Below is the text of the Senate Bill - Manager's amendment, on the subject of lifetime limits. If this is not all that there is (which I believe it is) please advise. Note that the ban on lifetime limits is modified in several ways:
(1) There's a temporary period until 2014 in which limits are to be defined according to the text below
(2) the Ban on lifetime limits has a restricted scope, restricted to "essential health benefits"
(3) The "essential health benefits are somehow tied to cost, because the Secretary is tasked with keeping inflation in premiums in consideration when determining essential benefits, and
(4) The lifetime limit "ban" is, in all cases, a ban only on the "dollar value" of benefits, but not a ban per se on the NUMBER OF PROCEDURES of a given type, for example. Insurance companies or regulators, tasked with keeping an eye on cost control, will naturally look for holes in the language to help keep costs under control.
(5) Lifetime limits, per the last paragraph, are totally permissible and not affected at all, to the extent they limit something not defined as an "essential health benefit."
(6)
Finally, whatever happens to be defined as an "essential health benefit" does not need to track my idea, or your idea, of what's essential or what's of benefit.
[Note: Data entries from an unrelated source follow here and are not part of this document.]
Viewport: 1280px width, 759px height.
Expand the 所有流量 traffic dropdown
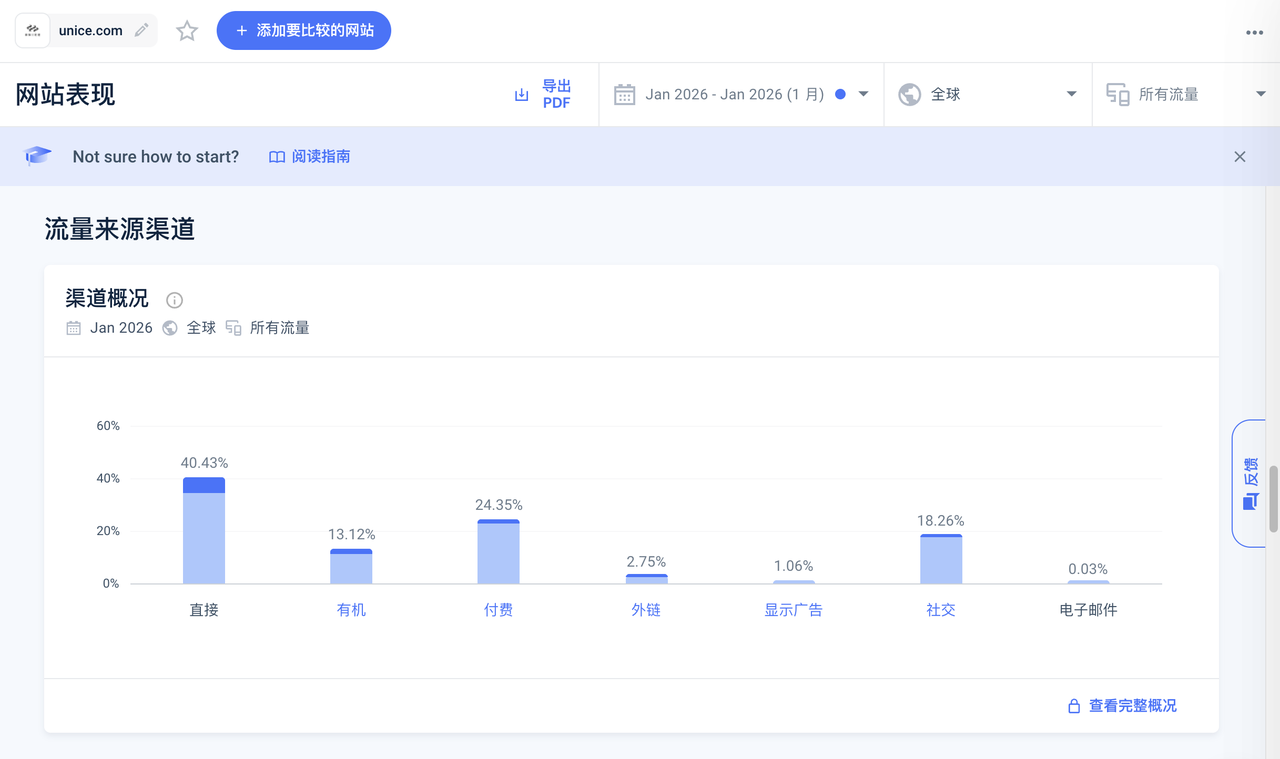[x=1260, y=94]
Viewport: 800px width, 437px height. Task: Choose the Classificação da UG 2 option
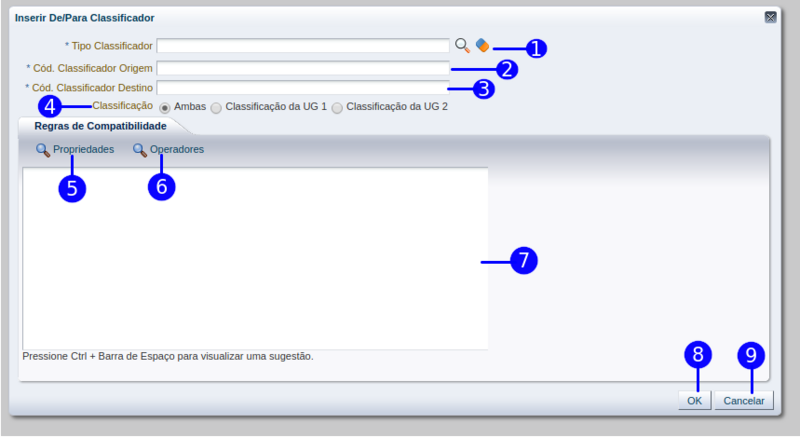tap(337, 108)
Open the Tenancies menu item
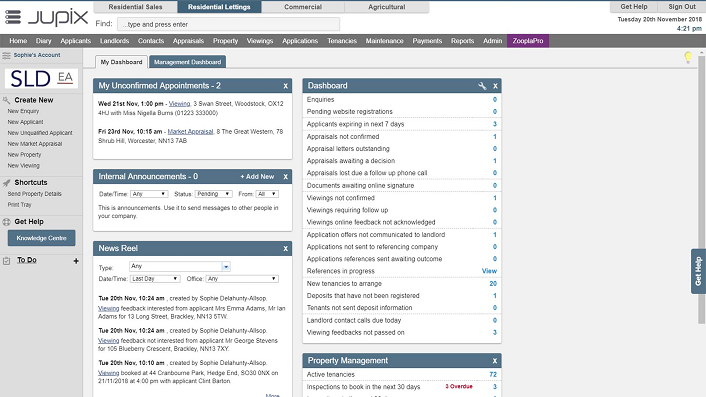This screenshot has width=706, height=397. pos(342,41)
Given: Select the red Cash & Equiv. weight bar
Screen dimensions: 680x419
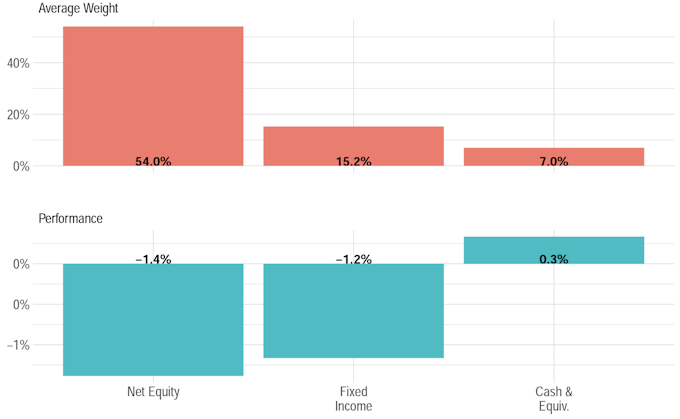Looking at the screenshot, I should 554,154.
The only criterion I see that is considered mandatory is cost. That may or may not be a valid consideration depending on the context, but here it applies globally:
‘‘SEC. 2711. NO LIFETIME OR ANNUAL LIMITS.
‘‘(a) PROHIBITION.—
‘‘(1) IN GENERAL.—
A group health plan and a health insurance issuer offering group or individual health insurance coverage may not establish—
‘‘(A) lifetime limits on the dollar value of benefits for any participant or beneficiary; or ‘‘(B) except as provided in paragraph (2), annual limits on the dollar value of benefits for any participant or beneficiary.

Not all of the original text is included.